__Problem requirements__. Pull out every line below that contains the string "screenshot", and copy each one unchanged.

======== Given records

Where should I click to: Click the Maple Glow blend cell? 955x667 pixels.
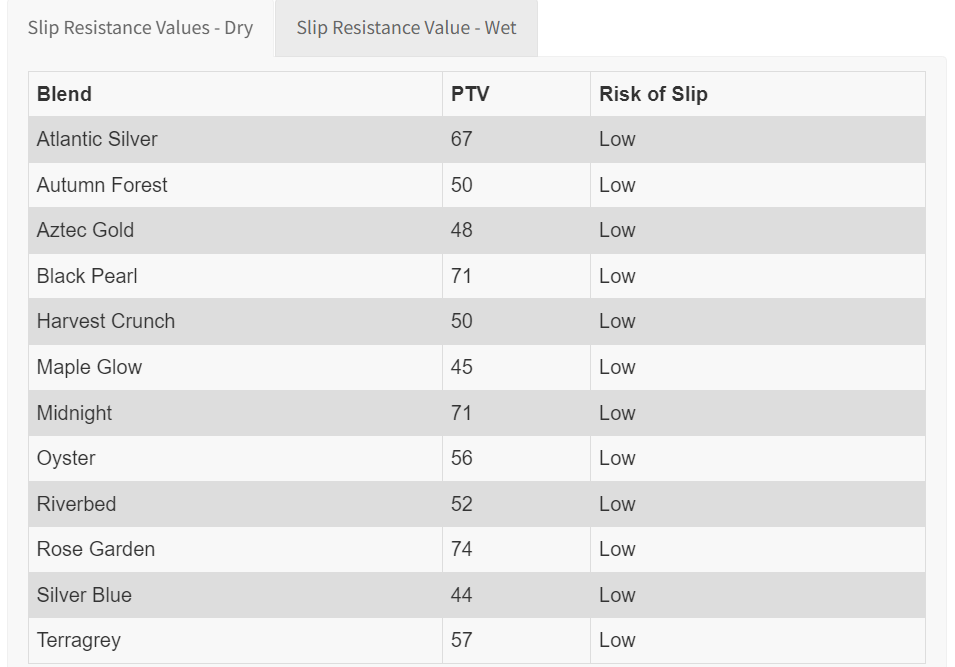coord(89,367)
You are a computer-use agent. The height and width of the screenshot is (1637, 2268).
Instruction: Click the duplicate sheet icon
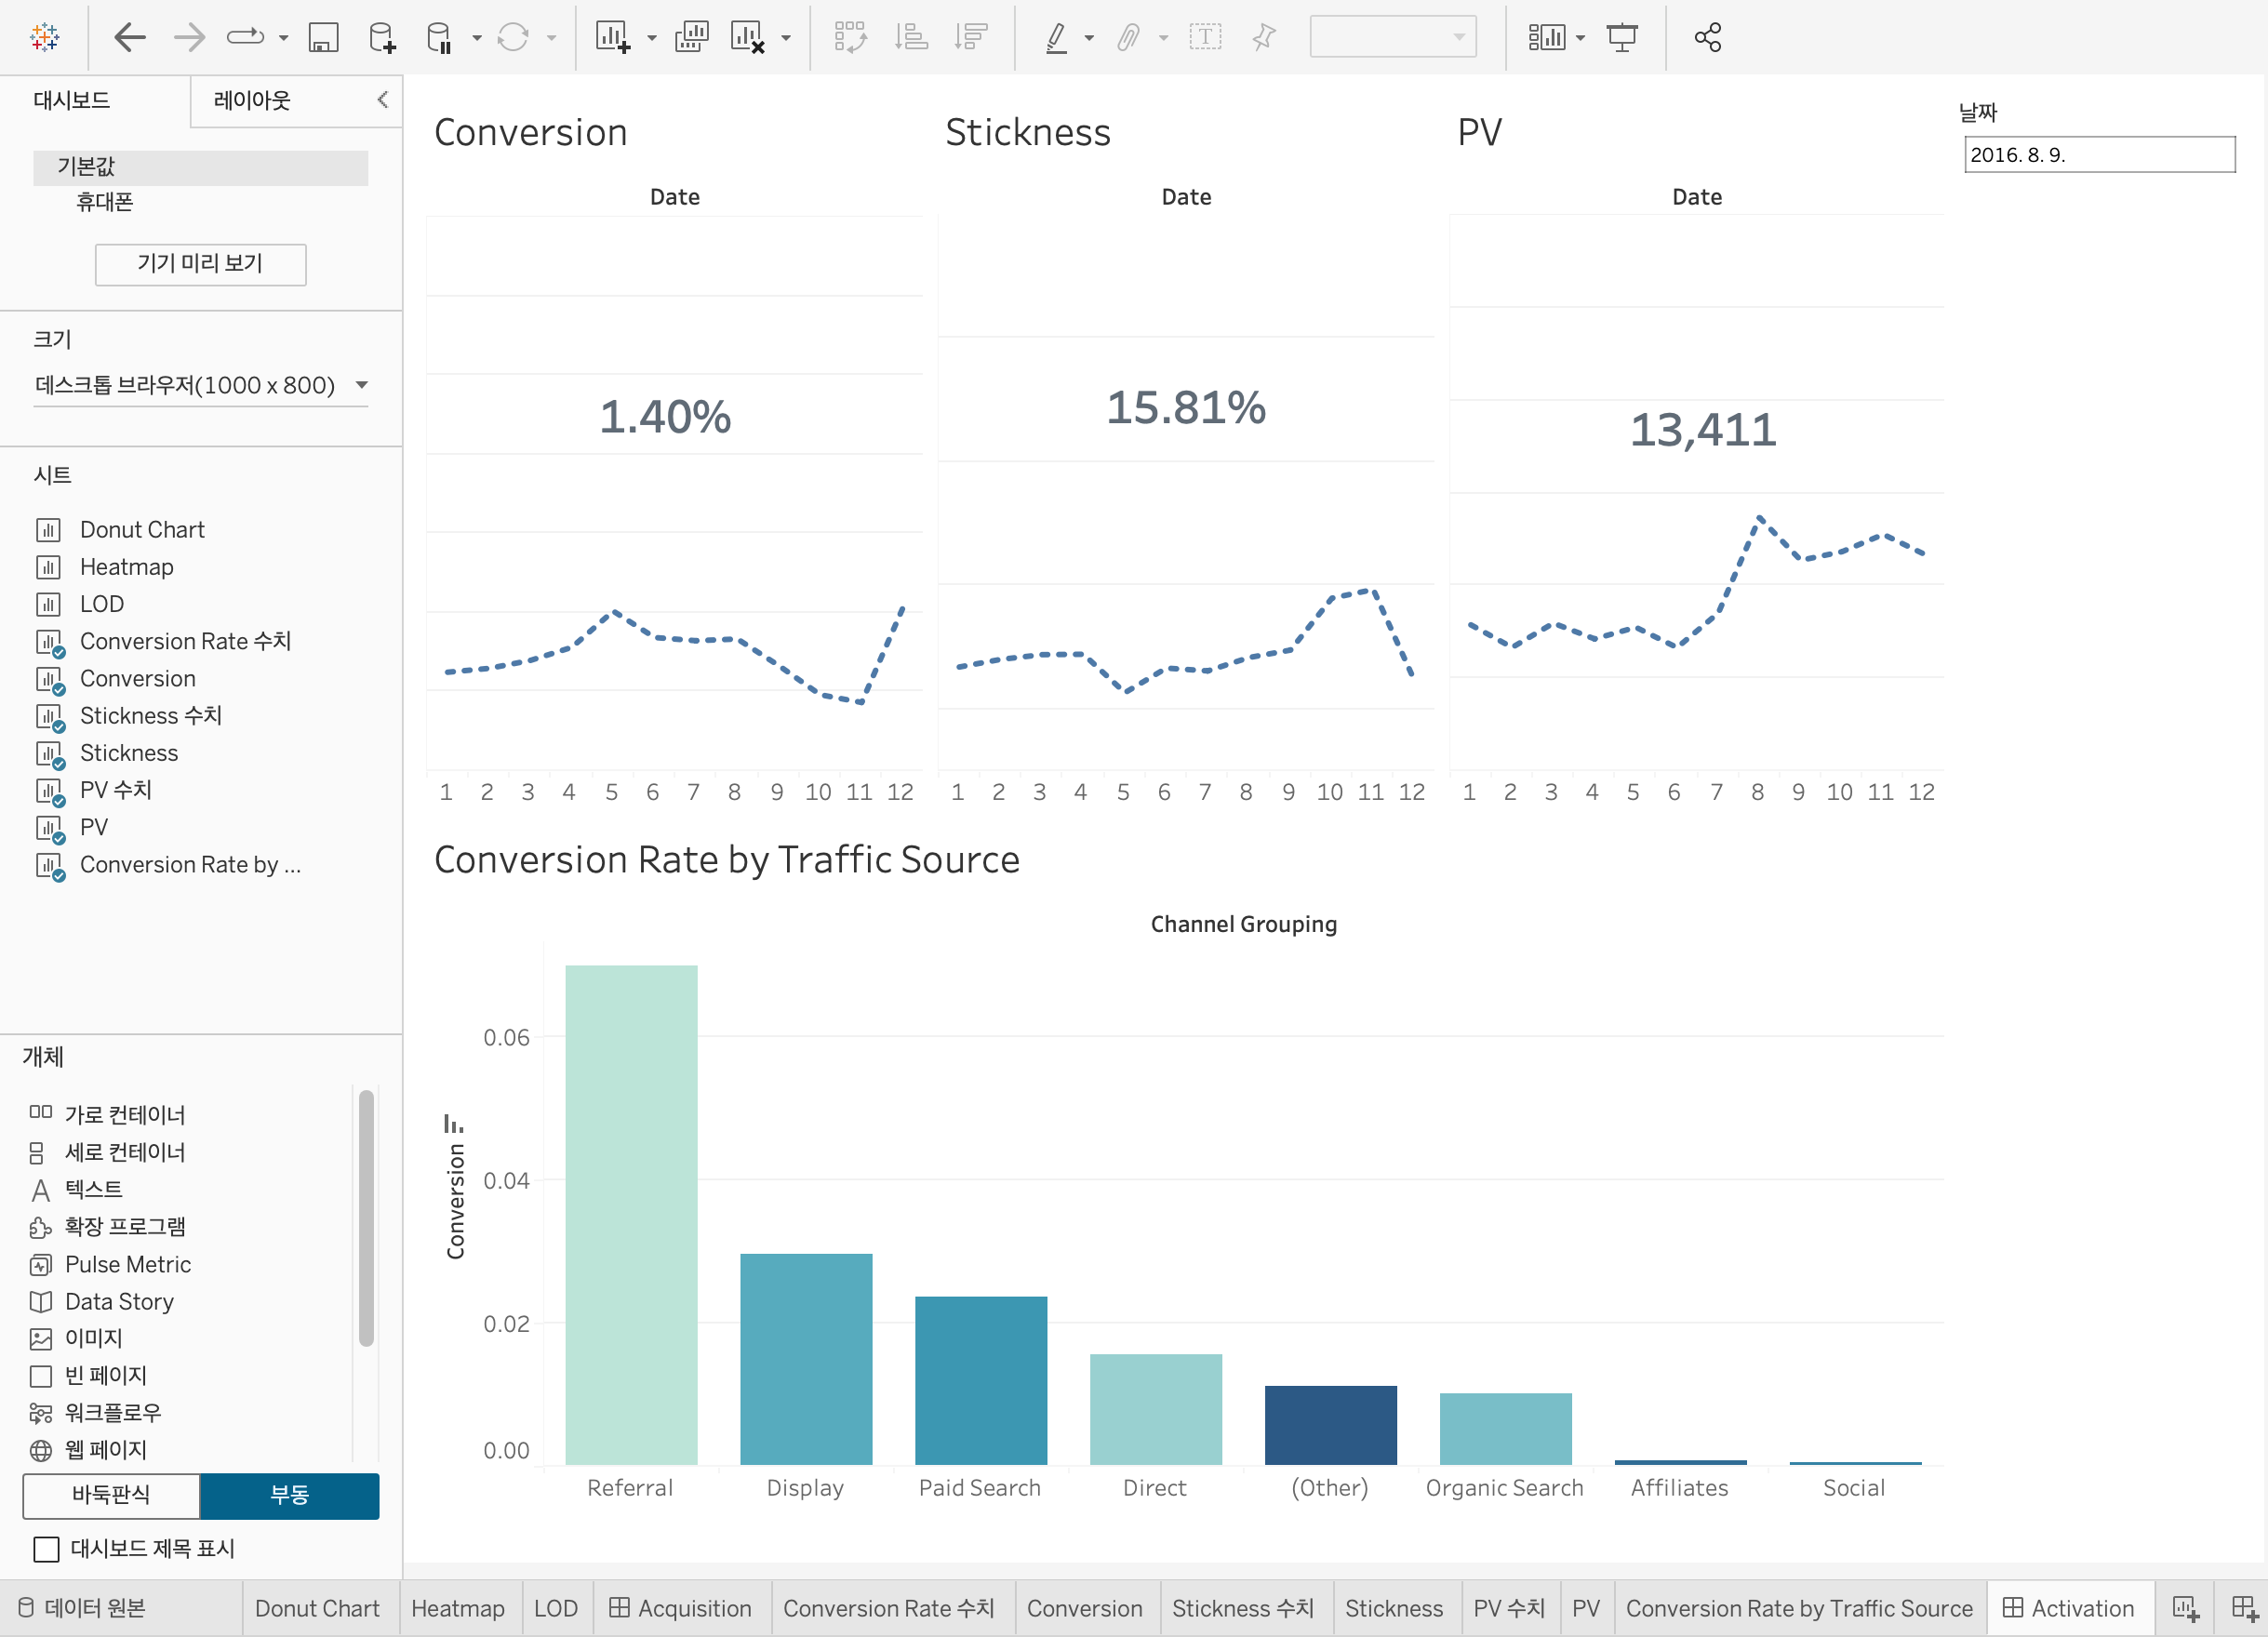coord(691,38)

================
======== Given records

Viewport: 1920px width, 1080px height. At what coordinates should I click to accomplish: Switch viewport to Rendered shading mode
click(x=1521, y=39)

================
======== Given records

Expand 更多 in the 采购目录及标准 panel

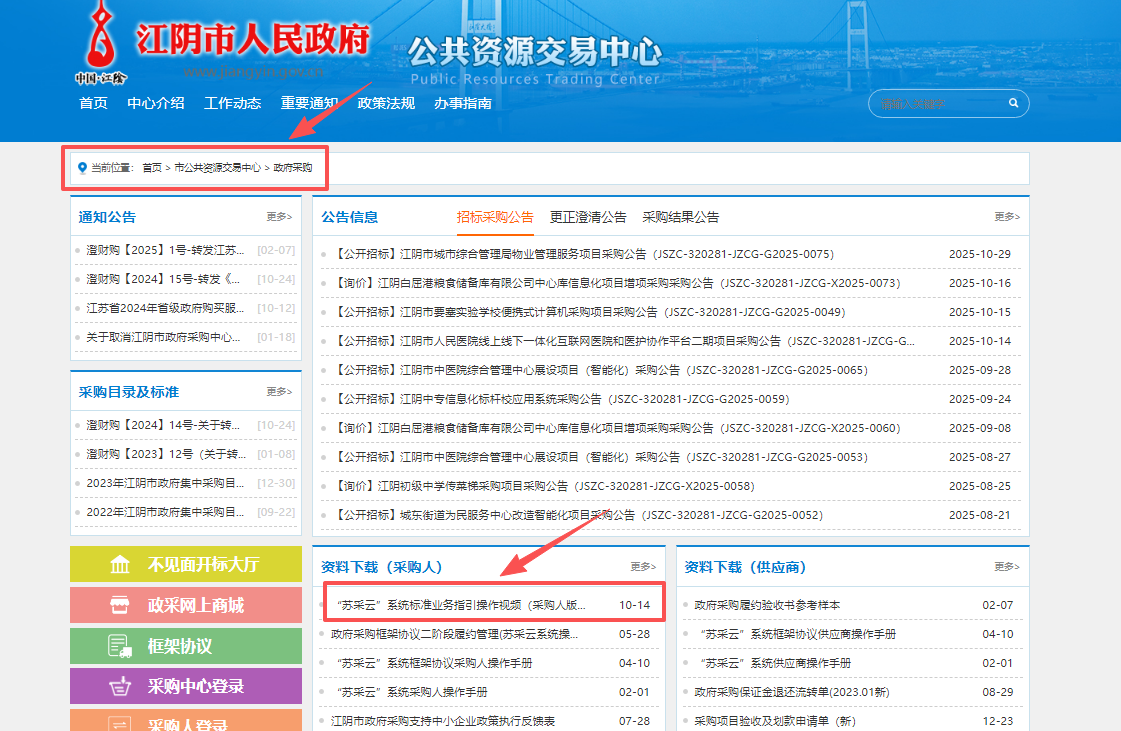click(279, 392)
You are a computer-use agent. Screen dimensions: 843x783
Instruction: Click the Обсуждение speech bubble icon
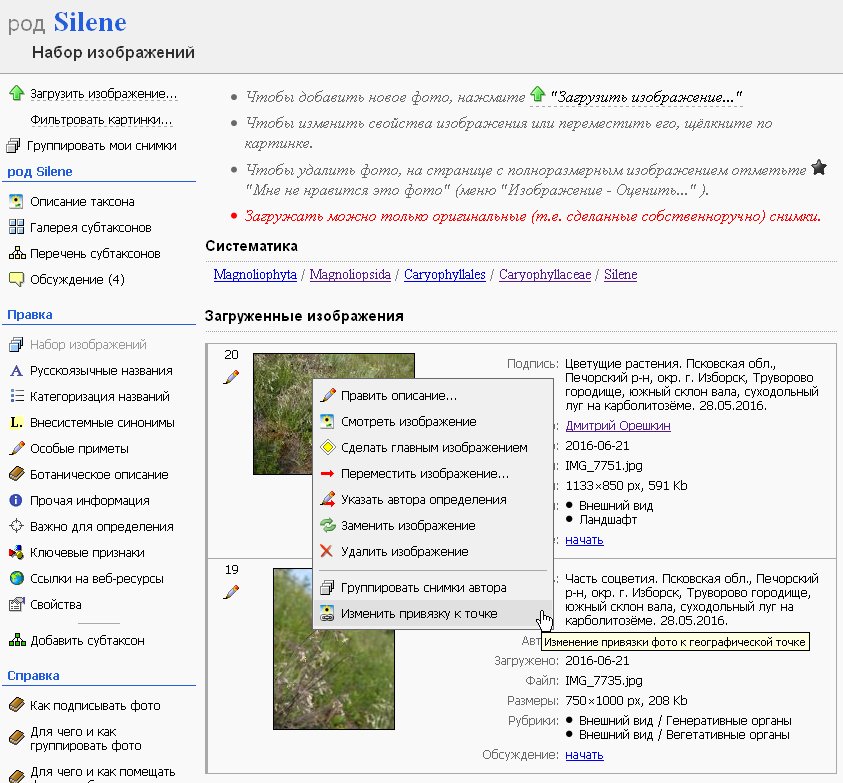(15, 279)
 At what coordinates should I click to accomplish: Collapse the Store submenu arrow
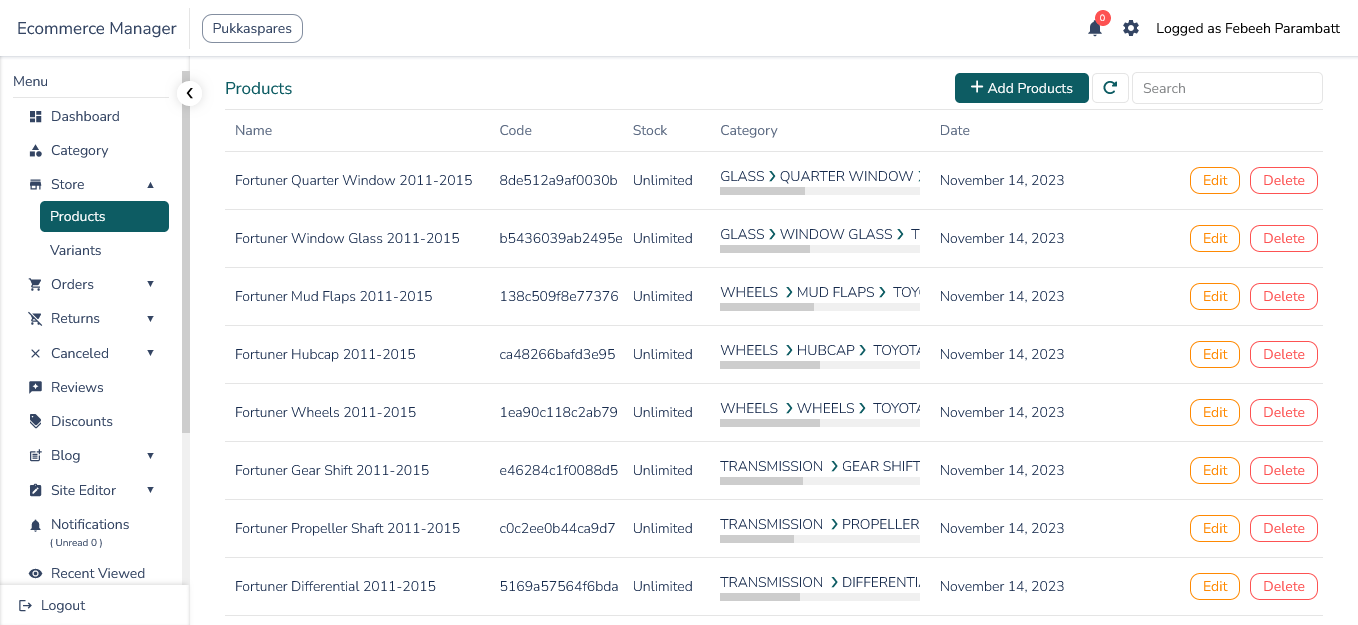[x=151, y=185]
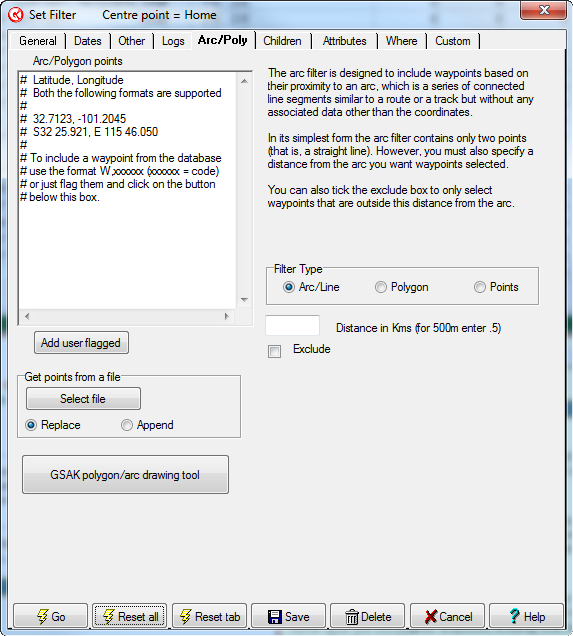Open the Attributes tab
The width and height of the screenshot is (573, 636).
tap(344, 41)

================

__Problem solution__.
You are a computer-use agent. The height and width of the screenshot is (1637, 2268).
The width and height of the screenshot is (573, 636).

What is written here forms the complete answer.